=== Begin Enclosure ===
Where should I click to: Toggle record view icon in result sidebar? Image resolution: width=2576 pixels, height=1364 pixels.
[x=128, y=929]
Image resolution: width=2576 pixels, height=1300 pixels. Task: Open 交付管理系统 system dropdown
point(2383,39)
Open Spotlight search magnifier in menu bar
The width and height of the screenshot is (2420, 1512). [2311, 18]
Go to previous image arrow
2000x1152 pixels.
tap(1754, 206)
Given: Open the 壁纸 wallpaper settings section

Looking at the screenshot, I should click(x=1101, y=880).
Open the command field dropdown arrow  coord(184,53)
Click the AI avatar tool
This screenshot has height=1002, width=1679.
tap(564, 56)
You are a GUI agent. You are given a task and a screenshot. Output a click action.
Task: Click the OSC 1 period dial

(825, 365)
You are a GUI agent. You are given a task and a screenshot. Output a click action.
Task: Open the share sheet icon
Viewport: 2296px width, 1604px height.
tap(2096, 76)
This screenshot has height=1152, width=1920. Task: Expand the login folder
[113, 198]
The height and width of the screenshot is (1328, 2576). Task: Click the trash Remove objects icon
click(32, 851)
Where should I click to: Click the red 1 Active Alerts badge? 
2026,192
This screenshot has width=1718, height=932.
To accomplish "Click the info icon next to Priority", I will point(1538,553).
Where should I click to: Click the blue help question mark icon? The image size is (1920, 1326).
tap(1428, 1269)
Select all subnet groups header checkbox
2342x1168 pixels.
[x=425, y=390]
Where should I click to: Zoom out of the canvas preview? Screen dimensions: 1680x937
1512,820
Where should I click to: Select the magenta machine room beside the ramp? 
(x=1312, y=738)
=== End Enclosure ===
## Exercise objective
Restate, without alteration, the lines of the material above that begin at the one containing "Viewport: 2296px width, 1604px height." and run through its last line.

## Response area
Viewport: 2296px width, 1604px height.
tap(2096, 76)
This screenshot has height=1152, width=1920. Task: Expand the login folder
[113, 198]
The height and width of the screenshot is (1328, 2576). Task: Click the trash Remove objects icon
click(32, 851)
Where should I click to: Click the red 1 Active Alerts badge? 
2026,192
This screenshot has width=1718, height=932.
To accomplish "Click the info icon next to Priority", I will point(1538,553).
Where should I click to: Click the blue help question mark icon? The image size is (1920, 1326).
tap(1428, 1269)
Select all subnet groups header checkbox
2342x1168 pixels.
[x=425, y=390]
Where should I click to: Zoom out of the canvas preview? Screen dimensions: 1680x937
1512,820
Where should I click to: Select the magenta machine room beside the ramp? 
(x=1312, y=738)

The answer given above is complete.